The short answer to the OP's question is, "No, your cookies are not secure because you're only passing the first three parameters to the setcookie function. The other parameters are really important and should not be ignored"…
bool setcookie ( string $name [, string $value = "" [, int $expire = 0 [, string $path = "" [, string $domain = "" [, bool $secure = false [, bool $httponly = false ]]]]]] )
$path – You'll probably want to set to '/' since you probably need your cookie available on all pages on your site.
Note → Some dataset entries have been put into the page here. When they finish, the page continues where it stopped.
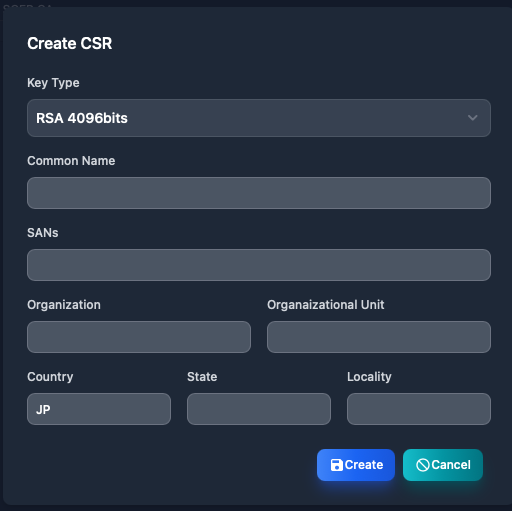Select the Organization input field
Screen dimensions: 512x511
click(139, 337)
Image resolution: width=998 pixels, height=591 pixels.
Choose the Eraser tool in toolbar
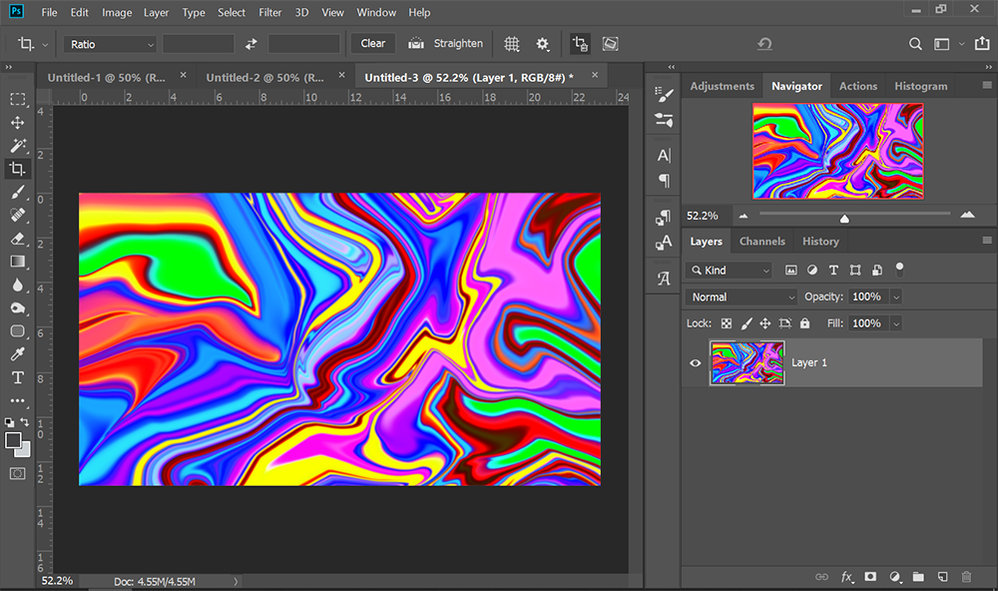(17, 239)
$domain – I'm not sure if you're using a subdomain, but set it to the most restrictive value possible (for maximum security). So 'www.yourdomain.com'. If you're not using a subdomain I've noticed the browsers implement things differently than the W3 spec. The spec says that '.yourdomain.com' and 'yourdomain.com' should act the same way (e.g. the cookie is available on all subdomains), but if your host name is yourdomain.com (e.g. no subdomain), then setting $domain to 'yourdomain.com' only sends it to that one host name. It's not available on other subdomains. To get all subdomans you'll need to set $domain to '.yourdomain.com'.
$secure – should be set to true (or 1). That means the cookie will only be sent over encrypted, HTTPS connections. Which means your site needs to be encrypted. If it's not, stop now and get it encrypted and then revisit your cookie question.
There are other things you can do to increase security (many of which are mentioned above), but you first need to start with using all the parameters in the setcookie command.